=== Data excerpts ===
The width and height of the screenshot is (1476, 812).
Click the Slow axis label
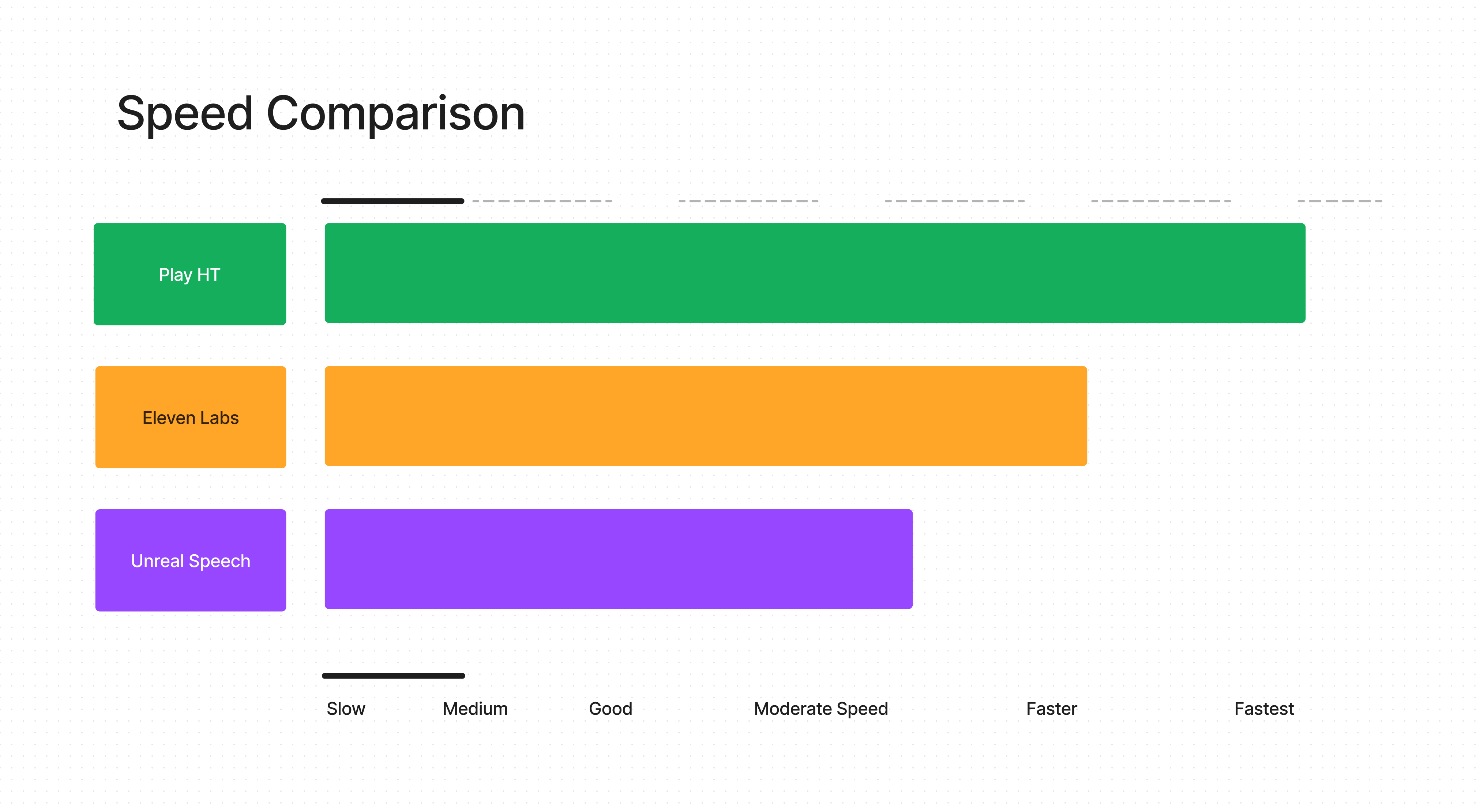[x=346, y=709]
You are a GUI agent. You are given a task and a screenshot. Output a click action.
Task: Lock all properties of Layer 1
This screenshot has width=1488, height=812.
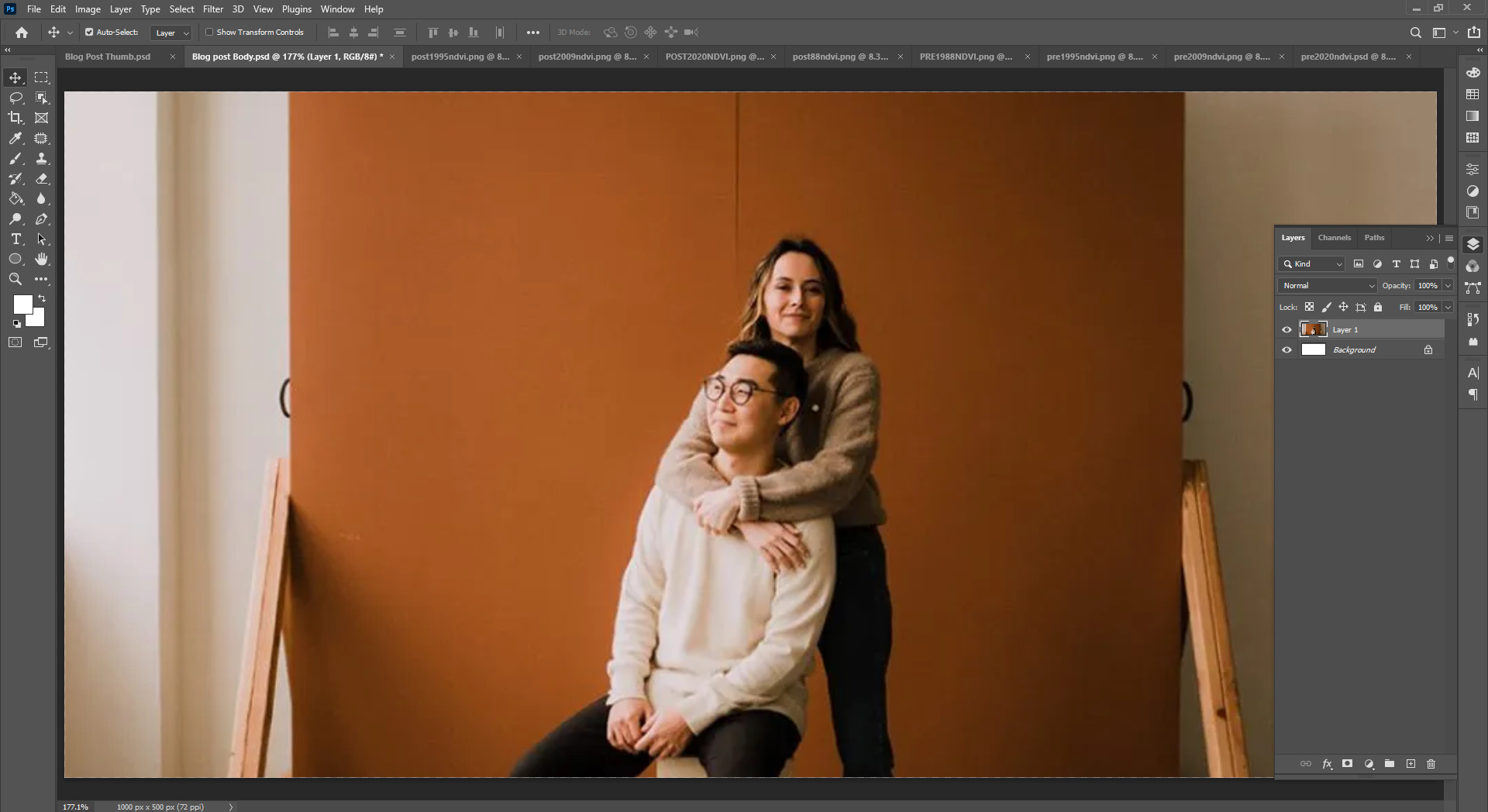(1378, 308)
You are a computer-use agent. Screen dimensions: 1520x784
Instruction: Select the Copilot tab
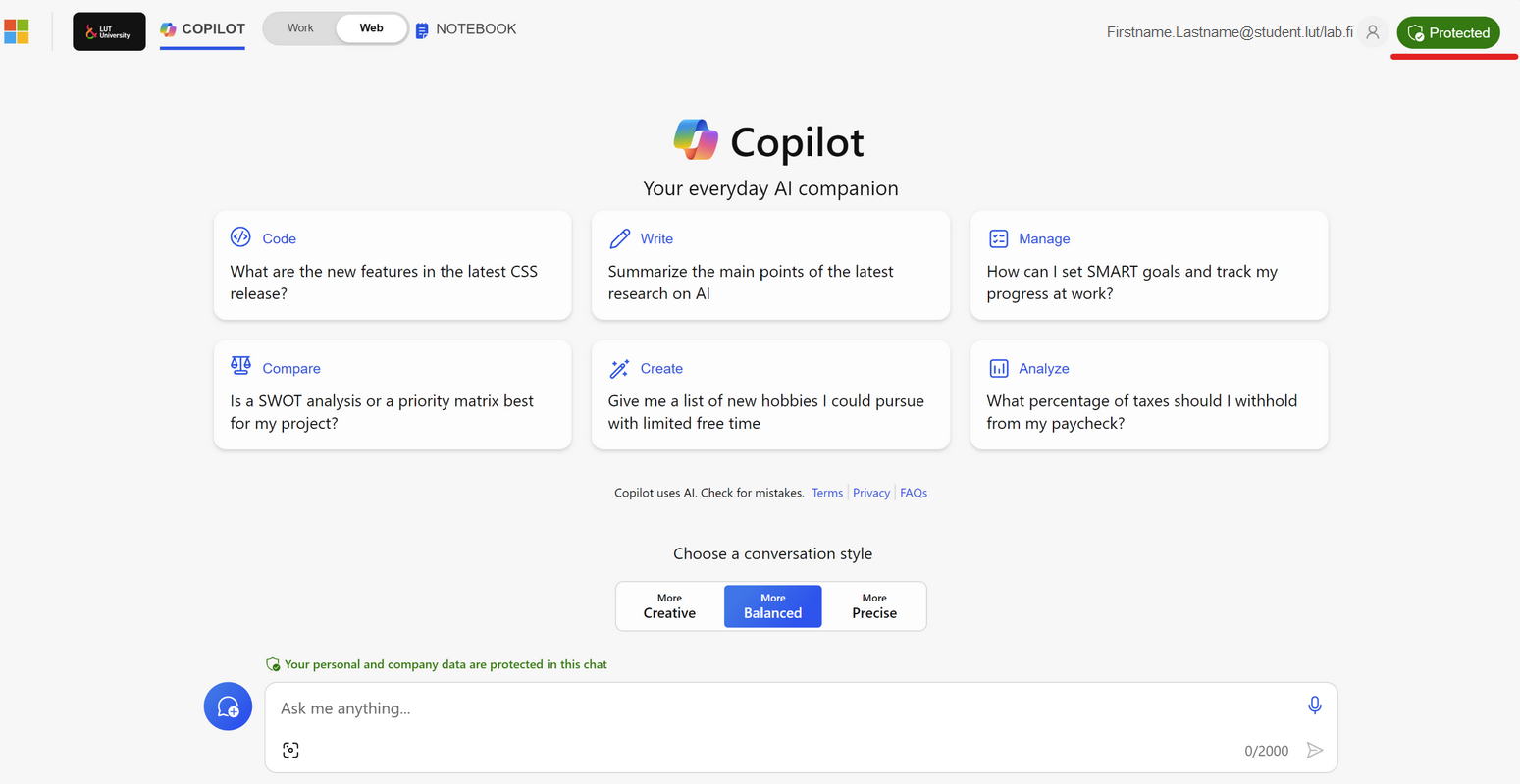pos(202,29)
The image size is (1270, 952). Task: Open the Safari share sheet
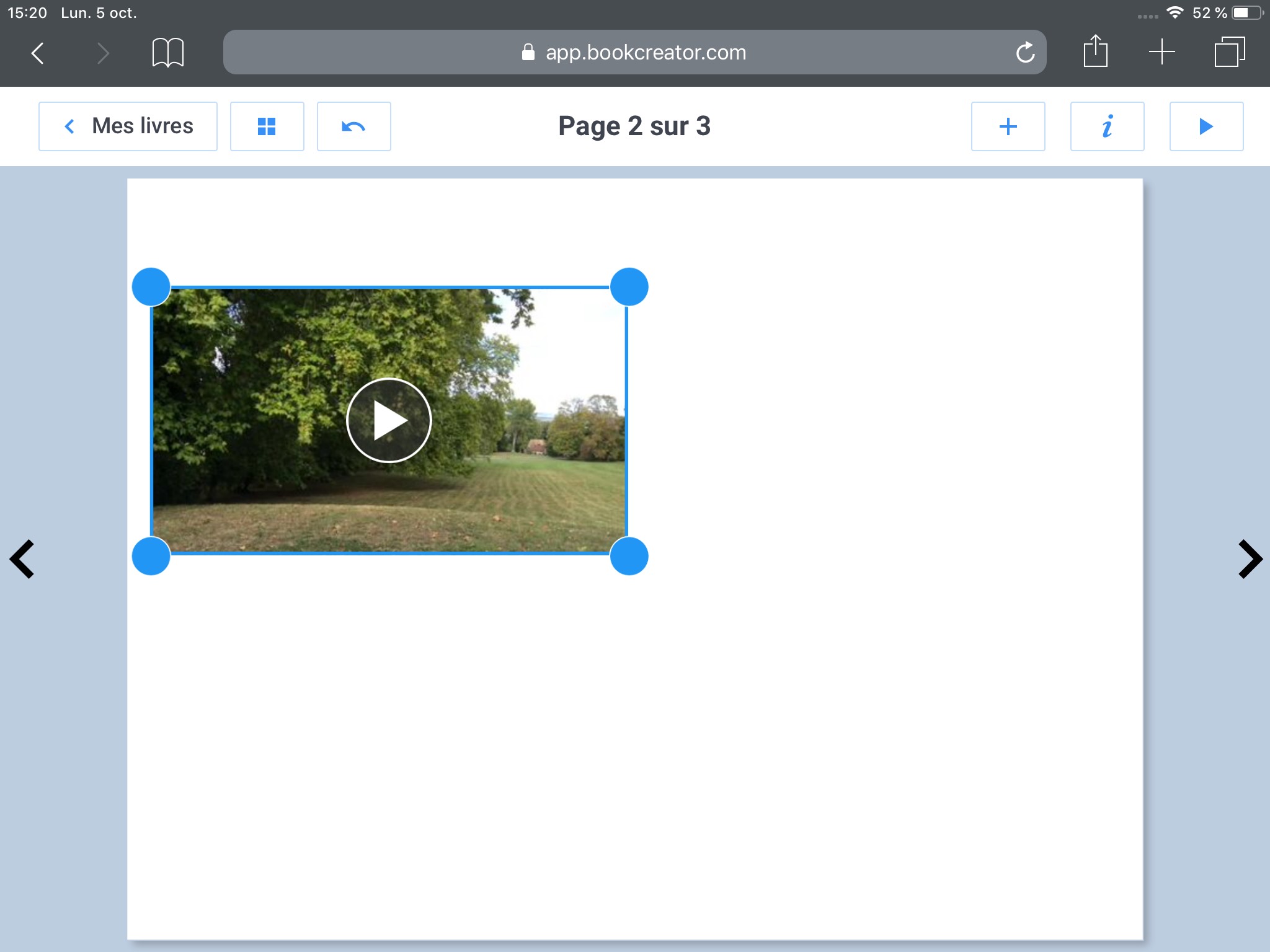point(1095,52)
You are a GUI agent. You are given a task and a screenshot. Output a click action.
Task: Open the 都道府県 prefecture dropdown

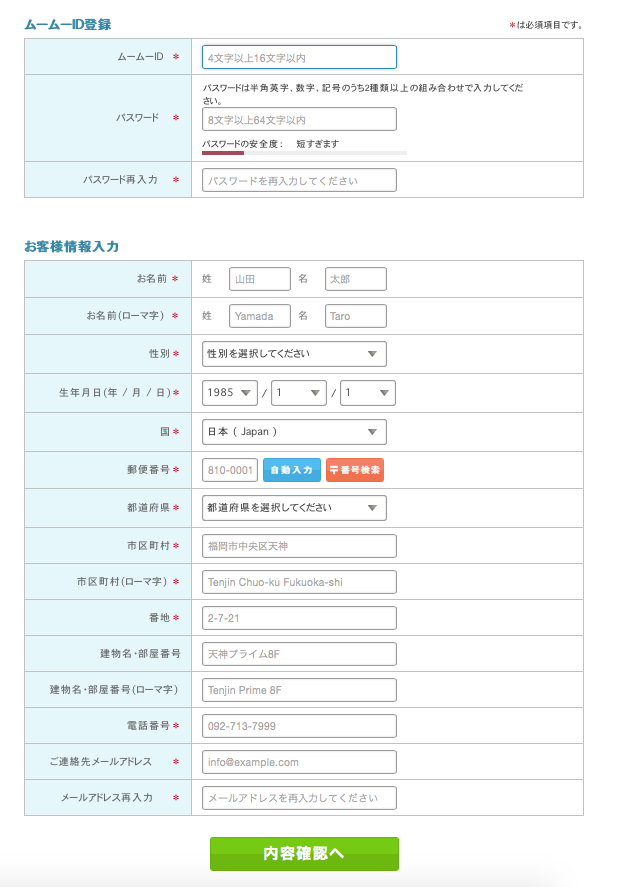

=== To be done ===
Transcribe every one of the lines above verbatim, omitting the pictures from your answer.

=== Response below ===
The width and height of the screenshot is (1476, 812).
Click the Slow axis label
[x=346, y=709]
You are a GUI agent. You are given a task and a screenshot. Output a click action.
Task: Lock all properties of Layer 1
This screenshot has width=1488, height=812.
(1378, 308)
You are a computer-use agent. Screen dimensions: 1520x784
Instruction: Select the Copilot tab
pos(202,29)
The image size is (1270, 952). Task: Open the Safari share sheet
point(1095,52)
You are a GUI agent. You are given a task and a screenshot. Output a click action.
Task: Open the 都道府県 prefecture dropdown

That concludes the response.